[Exercise details]: Only one stretch of the listing below is wanted. Give it again exactly, from the line with "Кладбища (90, 226)" through the line with "Terms of Service (77, 2138)".
========
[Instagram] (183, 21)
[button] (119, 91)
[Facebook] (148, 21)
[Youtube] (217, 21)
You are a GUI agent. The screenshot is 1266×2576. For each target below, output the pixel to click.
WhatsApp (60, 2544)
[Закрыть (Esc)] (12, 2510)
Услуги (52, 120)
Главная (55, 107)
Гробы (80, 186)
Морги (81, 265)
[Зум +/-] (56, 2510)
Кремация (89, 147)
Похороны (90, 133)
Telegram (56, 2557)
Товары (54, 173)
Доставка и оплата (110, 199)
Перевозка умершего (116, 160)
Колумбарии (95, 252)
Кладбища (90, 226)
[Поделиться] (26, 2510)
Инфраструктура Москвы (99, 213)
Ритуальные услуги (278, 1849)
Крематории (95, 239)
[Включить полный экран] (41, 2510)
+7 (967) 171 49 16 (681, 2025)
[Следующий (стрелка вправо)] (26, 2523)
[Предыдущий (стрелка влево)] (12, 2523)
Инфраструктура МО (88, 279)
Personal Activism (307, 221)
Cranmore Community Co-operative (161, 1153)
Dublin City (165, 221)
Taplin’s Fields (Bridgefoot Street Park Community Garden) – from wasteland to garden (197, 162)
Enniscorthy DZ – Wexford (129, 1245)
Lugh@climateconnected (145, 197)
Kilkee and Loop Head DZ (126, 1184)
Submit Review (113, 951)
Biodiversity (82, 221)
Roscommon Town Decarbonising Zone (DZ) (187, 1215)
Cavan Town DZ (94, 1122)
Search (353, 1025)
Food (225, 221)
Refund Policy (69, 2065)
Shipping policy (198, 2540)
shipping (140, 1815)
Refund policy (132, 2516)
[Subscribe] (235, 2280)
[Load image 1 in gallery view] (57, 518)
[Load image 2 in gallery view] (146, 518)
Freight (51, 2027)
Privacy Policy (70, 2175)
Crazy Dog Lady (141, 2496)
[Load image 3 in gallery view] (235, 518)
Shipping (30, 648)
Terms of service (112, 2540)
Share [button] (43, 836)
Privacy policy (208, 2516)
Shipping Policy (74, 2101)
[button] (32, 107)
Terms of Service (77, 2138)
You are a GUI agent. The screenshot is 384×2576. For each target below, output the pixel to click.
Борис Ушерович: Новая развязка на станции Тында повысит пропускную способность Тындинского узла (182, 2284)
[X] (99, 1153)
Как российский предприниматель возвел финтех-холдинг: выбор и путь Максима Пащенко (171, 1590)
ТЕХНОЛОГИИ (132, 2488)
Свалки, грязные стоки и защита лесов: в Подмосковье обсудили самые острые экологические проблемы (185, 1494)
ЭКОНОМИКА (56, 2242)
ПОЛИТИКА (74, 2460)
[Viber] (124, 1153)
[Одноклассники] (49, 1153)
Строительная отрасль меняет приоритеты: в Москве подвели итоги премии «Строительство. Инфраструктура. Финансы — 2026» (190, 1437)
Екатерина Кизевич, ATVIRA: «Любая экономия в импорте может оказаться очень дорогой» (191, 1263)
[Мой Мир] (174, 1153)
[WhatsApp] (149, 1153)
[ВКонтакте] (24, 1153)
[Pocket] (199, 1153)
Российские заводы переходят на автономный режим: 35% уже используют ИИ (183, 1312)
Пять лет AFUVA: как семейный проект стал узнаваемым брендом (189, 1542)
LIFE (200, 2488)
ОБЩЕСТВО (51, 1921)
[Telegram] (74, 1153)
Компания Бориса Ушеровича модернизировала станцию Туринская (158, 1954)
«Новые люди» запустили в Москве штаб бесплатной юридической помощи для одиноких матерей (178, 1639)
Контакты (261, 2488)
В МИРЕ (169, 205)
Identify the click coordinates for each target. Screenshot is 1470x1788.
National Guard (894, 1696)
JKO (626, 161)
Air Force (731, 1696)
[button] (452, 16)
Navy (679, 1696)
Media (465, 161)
========
[Exercise solution]:
Кладбища (90, 226)
[Поделиться] (26, 2510)
Инфраструктура Москвы (99, 213)
Ритуальные услуги (278, 1849)
Крематории (95, 239)
[Включить полный экран] (41, 2510)
+7 (967) 171 49 16 (681, 2025)
[Следующий (стрелка вправо)] (26, 2523)
[Предыдущий (стрелка влево)] (12, 2523)
Инфраструктура МО (88, 279)
Personal Activism (307, 221)
Cranmore Community Co-operative (161, 1153)
Dublin City (165, 221)
Taplin’s Fields (Bridgefoot Street Park Community Garden) – from wasteland to garden (197, 162)
Enniscorthy DZ – Wexford (129, 1245)
Lugh@climateconnected (145, 197)
Kilkee and Loop Head DZ (126, 1184)
Submit Review (113, 951)
Biodiversity (82, 221)
Roscommon Town Decarbonising Zone (DZ) (187, 1215)
Cavan Town DZ (94, 1122)
Search (353, 1025)
Food (225, 221)
Refund Policy (69, 2065)
Shipping policy (198, 2540)
shipping (140, 1815)
Refund policy (132, 2516)
[Subscribe] (235, 2280)
[Load image 1 in gallery view] (57, 518)
[Load image 2 in gallery view] (146, 518)
Freight (51, 2027)
Privacy Policy (70, 2175)
Crazy Dog Lady (141, 2496)
[Load image 3 in gallery view] (235, 518)
Shipping (30, 648)
Terms of service (112, 2540)
Share [button] (43, 836)
Privacy policy (208, 2516)
Shipping Policy (74, 2101)
[button] (32, 107)
Terms of Service (77, 2138)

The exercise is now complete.